→ **What is required**
In the records below, find the line containing "1417x840 pixels." and repeat it and every line after it exactly, without pictures.

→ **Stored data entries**
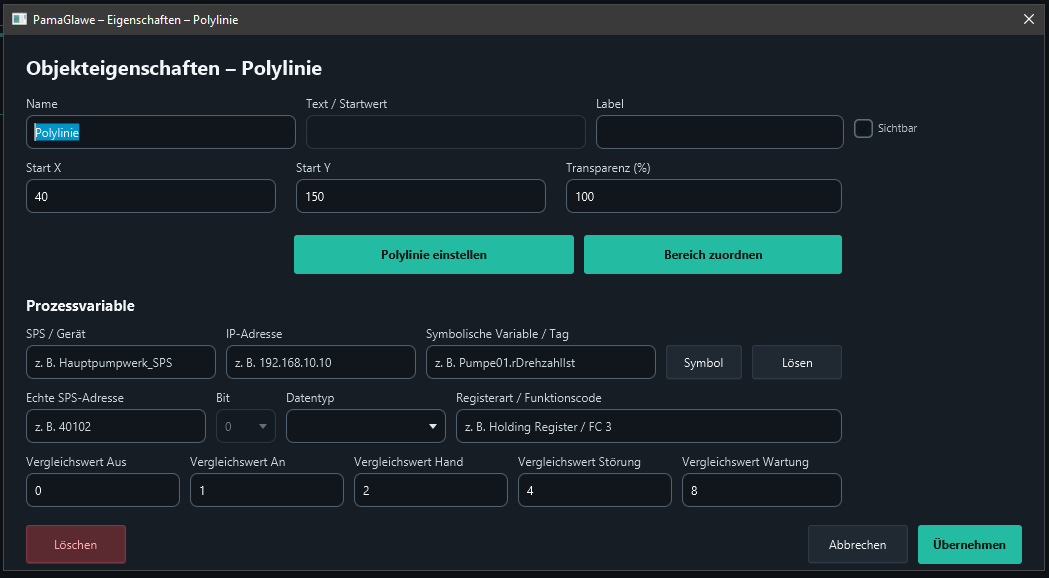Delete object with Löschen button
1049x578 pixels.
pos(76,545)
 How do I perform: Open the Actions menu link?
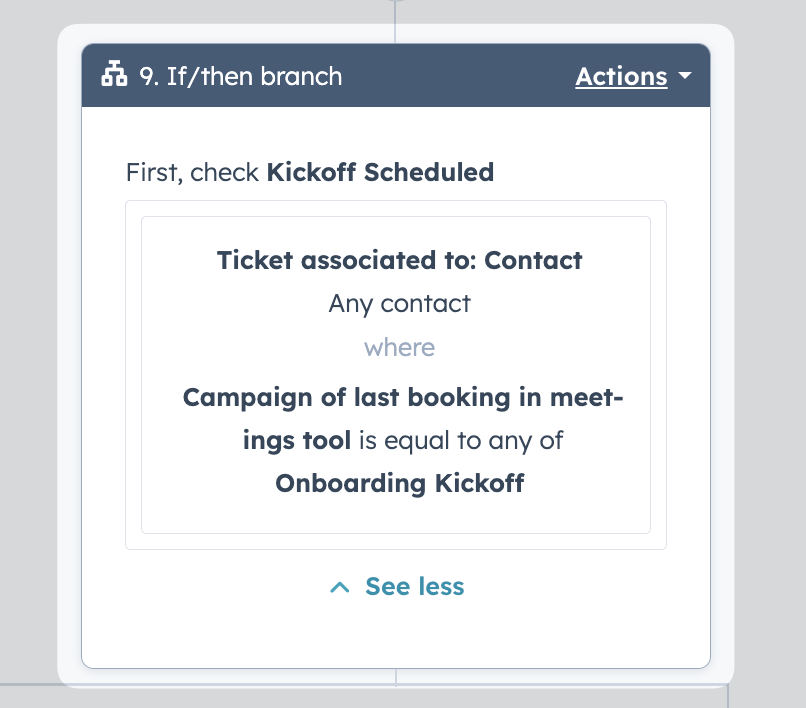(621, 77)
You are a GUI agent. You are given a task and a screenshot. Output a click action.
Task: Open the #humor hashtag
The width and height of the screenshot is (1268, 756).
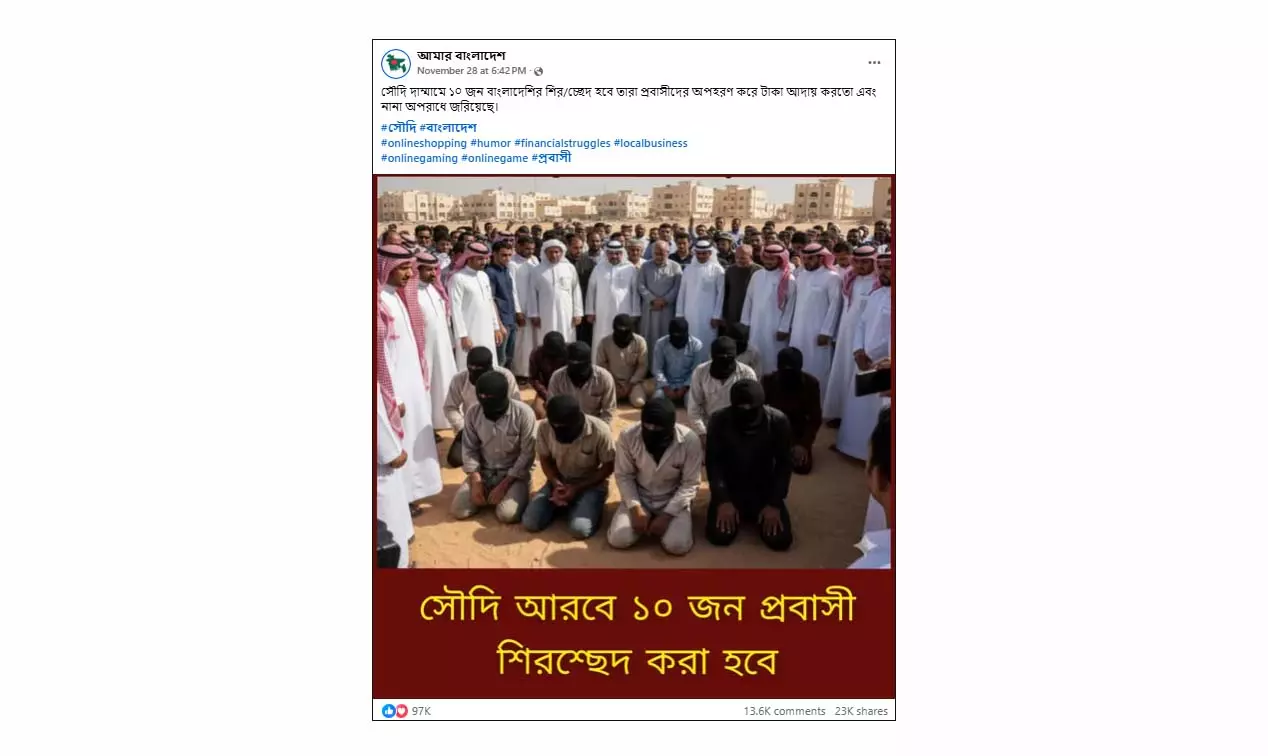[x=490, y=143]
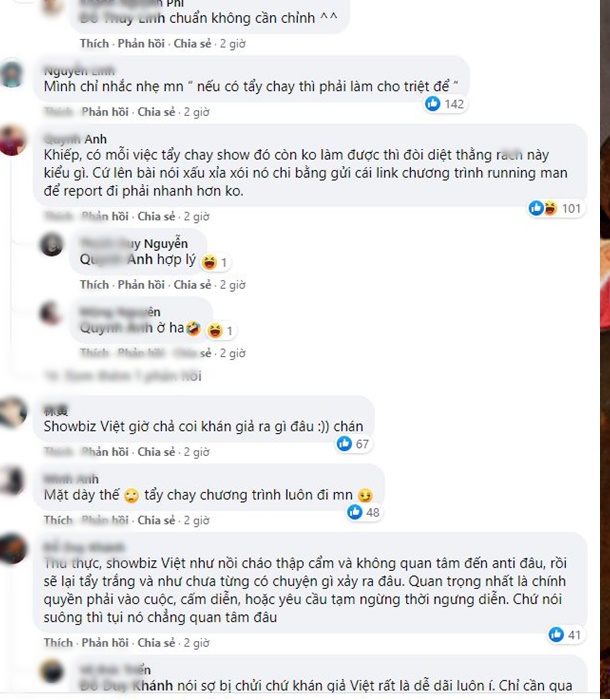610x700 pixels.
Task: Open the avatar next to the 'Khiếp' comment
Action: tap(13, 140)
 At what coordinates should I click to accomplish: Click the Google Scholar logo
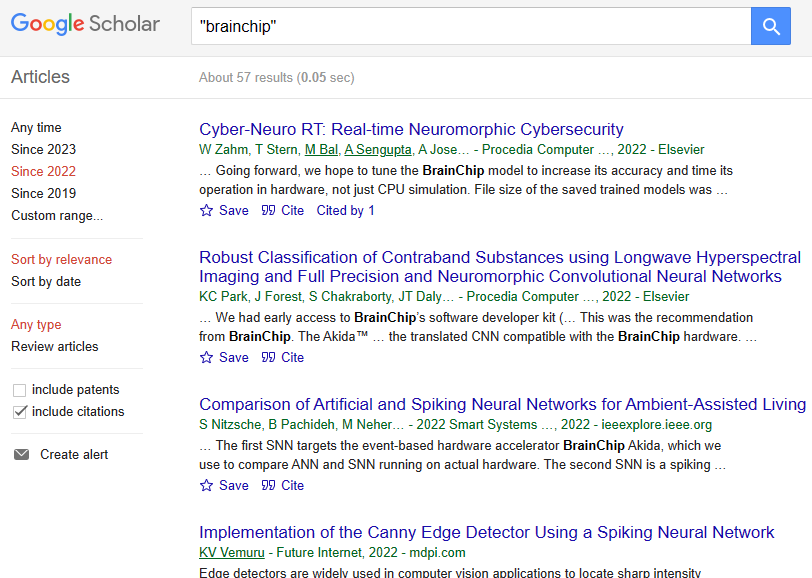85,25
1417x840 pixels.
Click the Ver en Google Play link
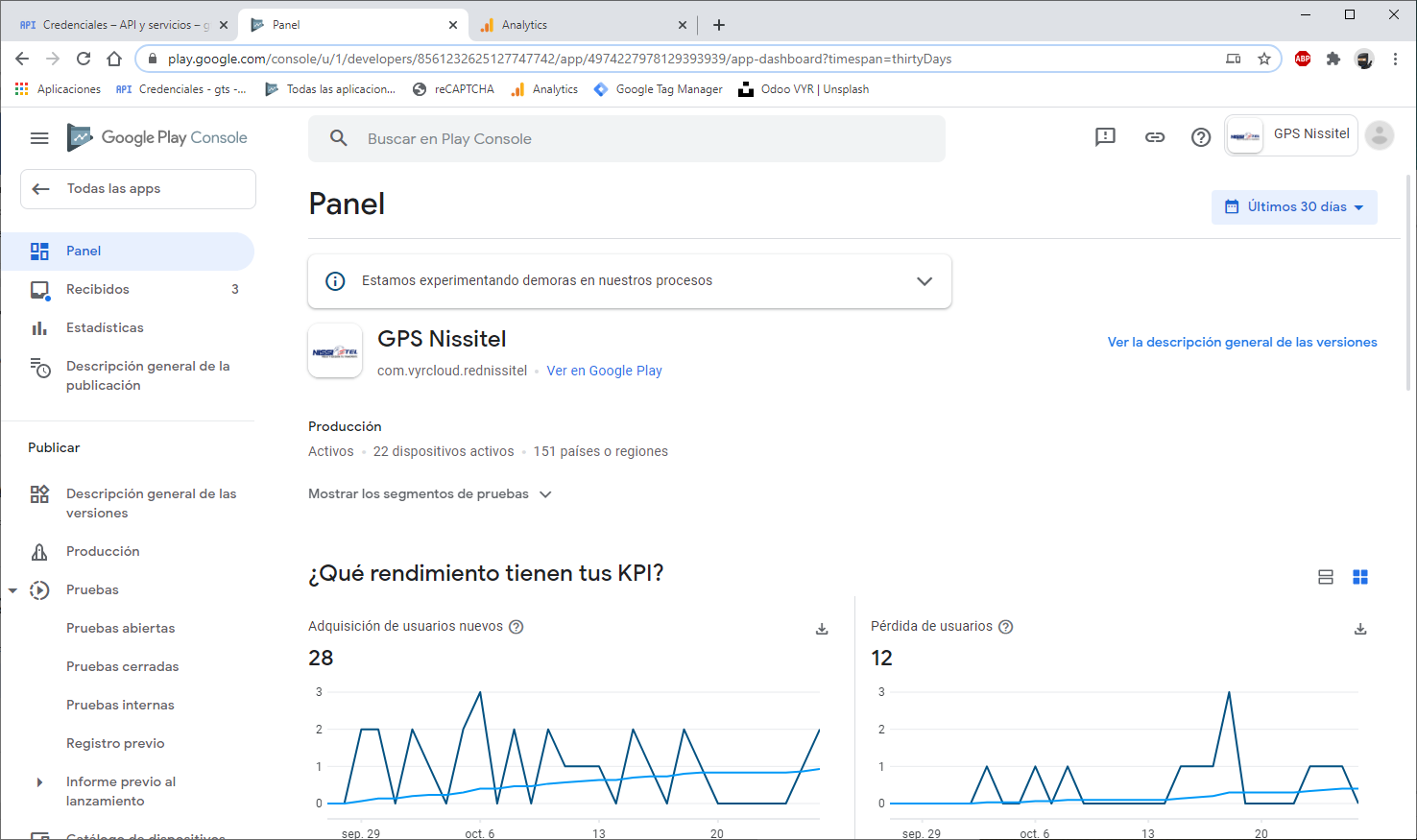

→ **Solution for this task**
1417x840 pixels.
Click the Ver en Google Play link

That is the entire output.